«Où commence ma mémoire ? Parfois il me semble que
ce n'est que vers quatre ans, lorsque nous partîmes pour
la première fois, ma mère, mon père et moi, en villégiature
dans les forêts sombres et humides des Carpates. D'autres fois
il me semble qu'elle a germé en moi avant cela, dans ma chambre,
près de la double fenêtre ornée de fleurs en papier. La neige tombe
et des flocons doux, cotonneux, se déversent du ciel.
Le bruissement est imperceptible. De longues heures, je reste
assis à regarder ce prodige, jusqu'à ce que je me fonde dans
la coulée blanche et m'endorme.»
Avec Histoire d'une vie, Aharon Appelfeld nous livre quelques-unes
des clés qui permettent d'accéder à son oeuvre : souvenirs
de la petite enfance à Czernowitz, en Bucovine. Portraits de ses
parents, des juifs assimilés, et de ses grands-parents, un couple
de paysans dont la spiritualité simple le marque à jamais.
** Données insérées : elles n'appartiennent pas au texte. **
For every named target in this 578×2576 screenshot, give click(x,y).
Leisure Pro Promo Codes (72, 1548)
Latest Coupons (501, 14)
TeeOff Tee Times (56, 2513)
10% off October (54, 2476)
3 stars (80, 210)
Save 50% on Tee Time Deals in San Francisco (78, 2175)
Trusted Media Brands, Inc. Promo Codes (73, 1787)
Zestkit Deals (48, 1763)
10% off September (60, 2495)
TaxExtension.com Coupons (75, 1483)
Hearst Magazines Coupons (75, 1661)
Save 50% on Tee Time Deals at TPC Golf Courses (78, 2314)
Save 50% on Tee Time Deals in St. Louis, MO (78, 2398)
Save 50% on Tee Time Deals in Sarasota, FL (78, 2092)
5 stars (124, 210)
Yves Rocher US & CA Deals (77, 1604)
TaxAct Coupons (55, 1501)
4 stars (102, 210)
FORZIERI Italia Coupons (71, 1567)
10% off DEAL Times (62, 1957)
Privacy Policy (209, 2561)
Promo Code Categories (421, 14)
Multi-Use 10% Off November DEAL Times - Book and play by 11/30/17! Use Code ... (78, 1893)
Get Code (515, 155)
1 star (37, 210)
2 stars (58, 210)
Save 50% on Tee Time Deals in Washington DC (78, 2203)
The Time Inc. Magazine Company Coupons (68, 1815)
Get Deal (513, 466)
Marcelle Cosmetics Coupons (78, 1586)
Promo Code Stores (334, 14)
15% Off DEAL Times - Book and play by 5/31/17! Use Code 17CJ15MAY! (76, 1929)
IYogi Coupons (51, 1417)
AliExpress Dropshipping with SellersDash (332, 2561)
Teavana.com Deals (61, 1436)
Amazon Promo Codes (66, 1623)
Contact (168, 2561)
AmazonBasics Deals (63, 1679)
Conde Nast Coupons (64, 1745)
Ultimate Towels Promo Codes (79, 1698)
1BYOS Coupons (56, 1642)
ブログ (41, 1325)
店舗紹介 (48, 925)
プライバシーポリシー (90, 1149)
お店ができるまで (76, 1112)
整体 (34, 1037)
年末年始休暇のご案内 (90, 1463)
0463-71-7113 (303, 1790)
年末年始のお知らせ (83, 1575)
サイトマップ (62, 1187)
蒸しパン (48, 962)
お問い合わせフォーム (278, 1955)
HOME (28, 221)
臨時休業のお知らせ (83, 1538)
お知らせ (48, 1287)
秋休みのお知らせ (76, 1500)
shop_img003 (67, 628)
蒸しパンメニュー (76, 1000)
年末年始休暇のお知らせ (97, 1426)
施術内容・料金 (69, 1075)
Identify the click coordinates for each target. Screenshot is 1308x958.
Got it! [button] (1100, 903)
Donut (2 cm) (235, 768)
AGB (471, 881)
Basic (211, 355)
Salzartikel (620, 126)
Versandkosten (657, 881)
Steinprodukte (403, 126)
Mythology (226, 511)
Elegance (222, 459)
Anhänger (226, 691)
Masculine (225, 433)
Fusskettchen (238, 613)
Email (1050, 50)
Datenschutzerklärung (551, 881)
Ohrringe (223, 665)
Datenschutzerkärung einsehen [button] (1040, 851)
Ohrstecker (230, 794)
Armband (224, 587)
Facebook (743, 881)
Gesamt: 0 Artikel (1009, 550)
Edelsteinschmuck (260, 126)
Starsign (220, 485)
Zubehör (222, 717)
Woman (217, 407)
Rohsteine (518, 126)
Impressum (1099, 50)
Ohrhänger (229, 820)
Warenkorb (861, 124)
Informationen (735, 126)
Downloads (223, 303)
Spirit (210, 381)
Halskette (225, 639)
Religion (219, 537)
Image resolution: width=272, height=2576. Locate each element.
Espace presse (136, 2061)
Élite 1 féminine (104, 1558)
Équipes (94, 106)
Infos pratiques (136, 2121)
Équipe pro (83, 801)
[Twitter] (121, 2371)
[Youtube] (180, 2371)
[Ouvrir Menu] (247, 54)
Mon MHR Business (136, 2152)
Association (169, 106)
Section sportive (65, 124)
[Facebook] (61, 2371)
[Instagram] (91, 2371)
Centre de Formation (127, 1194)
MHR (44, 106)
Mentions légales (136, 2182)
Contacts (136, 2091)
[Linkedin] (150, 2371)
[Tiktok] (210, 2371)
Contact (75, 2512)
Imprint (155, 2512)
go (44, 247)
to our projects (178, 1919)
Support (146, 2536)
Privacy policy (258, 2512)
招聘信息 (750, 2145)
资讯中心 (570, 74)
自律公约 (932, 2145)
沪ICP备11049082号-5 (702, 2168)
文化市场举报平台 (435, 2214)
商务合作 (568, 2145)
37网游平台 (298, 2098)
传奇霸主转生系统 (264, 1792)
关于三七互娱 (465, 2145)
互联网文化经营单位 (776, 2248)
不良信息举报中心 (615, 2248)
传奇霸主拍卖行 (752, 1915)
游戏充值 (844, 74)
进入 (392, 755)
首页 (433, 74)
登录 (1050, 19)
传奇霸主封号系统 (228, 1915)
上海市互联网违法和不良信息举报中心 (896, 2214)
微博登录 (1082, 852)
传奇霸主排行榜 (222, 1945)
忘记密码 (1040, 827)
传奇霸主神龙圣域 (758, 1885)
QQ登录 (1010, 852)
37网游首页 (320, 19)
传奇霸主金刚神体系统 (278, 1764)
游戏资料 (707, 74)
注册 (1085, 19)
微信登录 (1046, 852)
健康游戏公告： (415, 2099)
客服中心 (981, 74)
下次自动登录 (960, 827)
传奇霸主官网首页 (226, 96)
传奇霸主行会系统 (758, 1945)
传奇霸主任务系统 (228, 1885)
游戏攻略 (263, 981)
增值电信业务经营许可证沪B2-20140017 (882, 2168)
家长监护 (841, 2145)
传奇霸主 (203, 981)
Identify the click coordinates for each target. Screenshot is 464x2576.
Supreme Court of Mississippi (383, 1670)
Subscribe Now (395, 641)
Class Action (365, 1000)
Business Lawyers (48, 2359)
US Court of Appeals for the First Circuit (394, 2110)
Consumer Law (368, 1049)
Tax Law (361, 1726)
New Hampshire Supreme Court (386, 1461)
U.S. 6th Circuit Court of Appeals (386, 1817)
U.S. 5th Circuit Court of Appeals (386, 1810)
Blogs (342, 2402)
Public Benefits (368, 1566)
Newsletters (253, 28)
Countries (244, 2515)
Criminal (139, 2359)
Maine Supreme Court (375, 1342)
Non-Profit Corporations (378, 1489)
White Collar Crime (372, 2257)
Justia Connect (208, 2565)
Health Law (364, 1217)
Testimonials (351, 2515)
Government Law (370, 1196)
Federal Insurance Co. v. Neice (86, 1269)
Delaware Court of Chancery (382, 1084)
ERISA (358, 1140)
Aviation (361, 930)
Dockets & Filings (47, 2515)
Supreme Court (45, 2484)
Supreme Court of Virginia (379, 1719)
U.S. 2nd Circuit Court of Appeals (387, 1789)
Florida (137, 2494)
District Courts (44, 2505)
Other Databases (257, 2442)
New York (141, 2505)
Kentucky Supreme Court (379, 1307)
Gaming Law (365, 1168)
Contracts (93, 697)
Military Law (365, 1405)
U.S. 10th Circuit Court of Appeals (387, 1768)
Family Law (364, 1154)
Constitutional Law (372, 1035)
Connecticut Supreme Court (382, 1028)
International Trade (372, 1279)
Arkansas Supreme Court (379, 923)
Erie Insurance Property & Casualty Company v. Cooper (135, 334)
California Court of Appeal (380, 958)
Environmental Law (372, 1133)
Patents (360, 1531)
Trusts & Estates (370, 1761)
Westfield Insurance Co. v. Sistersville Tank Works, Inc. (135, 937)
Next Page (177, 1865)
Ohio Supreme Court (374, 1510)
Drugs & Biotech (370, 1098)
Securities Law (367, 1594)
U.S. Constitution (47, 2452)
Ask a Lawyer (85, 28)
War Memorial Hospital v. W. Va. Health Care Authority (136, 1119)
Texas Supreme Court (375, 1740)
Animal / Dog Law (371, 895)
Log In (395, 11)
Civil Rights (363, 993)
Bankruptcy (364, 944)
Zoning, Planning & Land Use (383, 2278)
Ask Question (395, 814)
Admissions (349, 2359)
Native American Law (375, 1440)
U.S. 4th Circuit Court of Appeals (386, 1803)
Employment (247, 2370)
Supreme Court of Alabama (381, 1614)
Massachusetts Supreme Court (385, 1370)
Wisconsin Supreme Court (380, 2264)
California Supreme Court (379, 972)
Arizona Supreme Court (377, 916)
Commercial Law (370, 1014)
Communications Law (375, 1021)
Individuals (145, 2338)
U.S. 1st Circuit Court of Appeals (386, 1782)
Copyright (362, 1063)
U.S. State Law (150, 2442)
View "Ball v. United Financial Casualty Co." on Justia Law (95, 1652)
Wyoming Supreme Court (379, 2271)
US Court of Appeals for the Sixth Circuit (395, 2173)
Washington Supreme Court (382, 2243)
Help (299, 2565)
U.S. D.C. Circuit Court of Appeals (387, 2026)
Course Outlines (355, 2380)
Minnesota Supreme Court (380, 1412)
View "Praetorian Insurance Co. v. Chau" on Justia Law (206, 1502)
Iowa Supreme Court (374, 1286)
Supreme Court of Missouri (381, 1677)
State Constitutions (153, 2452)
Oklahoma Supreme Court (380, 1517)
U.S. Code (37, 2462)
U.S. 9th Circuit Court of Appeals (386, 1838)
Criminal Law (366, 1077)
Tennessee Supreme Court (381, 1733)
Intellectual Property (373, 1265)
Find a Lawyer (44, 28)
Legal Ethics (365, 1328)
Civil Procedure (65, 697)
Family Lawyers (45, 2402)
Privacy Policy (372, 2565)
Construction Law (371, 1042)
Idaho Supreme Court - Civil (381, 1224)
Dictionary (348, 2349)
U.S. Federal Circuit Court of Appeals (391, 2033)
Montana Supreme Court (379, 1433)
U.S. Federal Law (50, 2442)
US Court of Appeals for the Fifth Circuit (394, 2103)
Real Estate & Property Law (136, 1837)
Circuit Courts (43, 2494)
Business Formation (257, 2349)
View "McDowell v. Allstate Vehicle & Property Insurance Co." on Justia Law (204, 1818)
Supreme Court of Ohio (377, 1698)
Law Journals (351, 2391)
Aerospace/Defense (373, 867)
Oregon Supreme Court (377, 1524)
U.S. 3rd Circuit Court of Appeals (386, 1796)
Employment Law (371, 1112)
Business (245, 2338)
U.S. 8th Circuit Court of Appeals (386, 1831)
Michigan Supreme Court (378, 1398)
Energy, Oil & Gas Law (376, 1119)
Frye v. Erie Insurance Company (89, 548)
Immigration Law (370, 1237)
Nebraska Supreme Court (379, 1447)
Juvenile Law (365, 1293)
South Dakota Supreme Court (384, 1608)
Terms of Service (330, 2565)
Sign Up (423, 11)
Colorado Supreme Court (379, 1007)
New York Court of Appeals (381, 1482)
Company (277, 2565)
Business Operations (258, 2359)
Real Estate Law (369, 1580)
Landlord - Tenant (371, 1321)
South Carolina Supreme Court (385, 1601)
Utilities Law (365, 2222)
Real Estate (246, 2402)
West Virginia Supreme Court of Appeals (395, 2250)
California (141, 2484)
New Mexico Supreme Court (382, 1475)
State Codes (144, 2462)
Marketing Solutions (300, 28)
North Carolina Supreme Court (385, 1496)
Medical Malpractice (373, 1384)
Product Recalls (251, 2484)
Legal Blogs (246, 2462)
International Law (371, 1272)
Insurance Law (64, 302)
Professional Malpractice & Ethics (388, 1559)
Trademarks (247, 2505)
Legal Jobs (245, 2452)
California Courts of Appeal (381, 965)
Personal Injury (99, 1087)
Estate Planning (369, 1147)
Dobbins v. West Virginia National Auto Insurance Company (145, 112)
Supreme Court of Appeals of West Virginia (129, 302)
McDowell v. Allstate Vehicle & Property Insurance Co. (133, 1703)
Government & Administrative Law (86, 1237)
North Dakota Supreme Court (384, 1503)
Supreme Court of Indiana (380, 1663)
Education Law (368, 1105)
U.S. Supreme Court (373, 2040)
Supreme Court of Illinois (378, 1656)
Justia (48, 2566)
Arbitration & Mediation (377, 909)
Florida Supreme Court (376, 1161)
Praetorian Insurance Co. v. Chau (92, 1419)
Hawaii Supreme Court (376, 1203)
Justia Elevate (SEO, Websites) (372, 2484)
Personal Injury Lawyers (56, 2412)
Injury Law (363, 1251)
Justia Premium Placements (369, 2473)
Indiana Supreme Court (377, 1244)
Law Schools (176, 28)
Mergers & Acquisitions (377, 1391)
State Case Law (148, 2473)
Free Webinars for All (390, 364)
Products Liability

Il y a aussi ces scènes brèves, visions arrachées au cauchemar
de l'extermination. Puis les années d'errance, l'arrivée en Palestine,
et le début de ce qui soutiendra désormais son travail : le silence,
la contemplation, l'invention d'une langue. Et le sentiment
de l'inachèvement lié au refus obstiné de l'autobiographie,
dans son acception la plus courante : histoire d'une vie.
Comme si le dévoilement de ce que chacun a de plus intime
exigeait une écriture impersonnelle.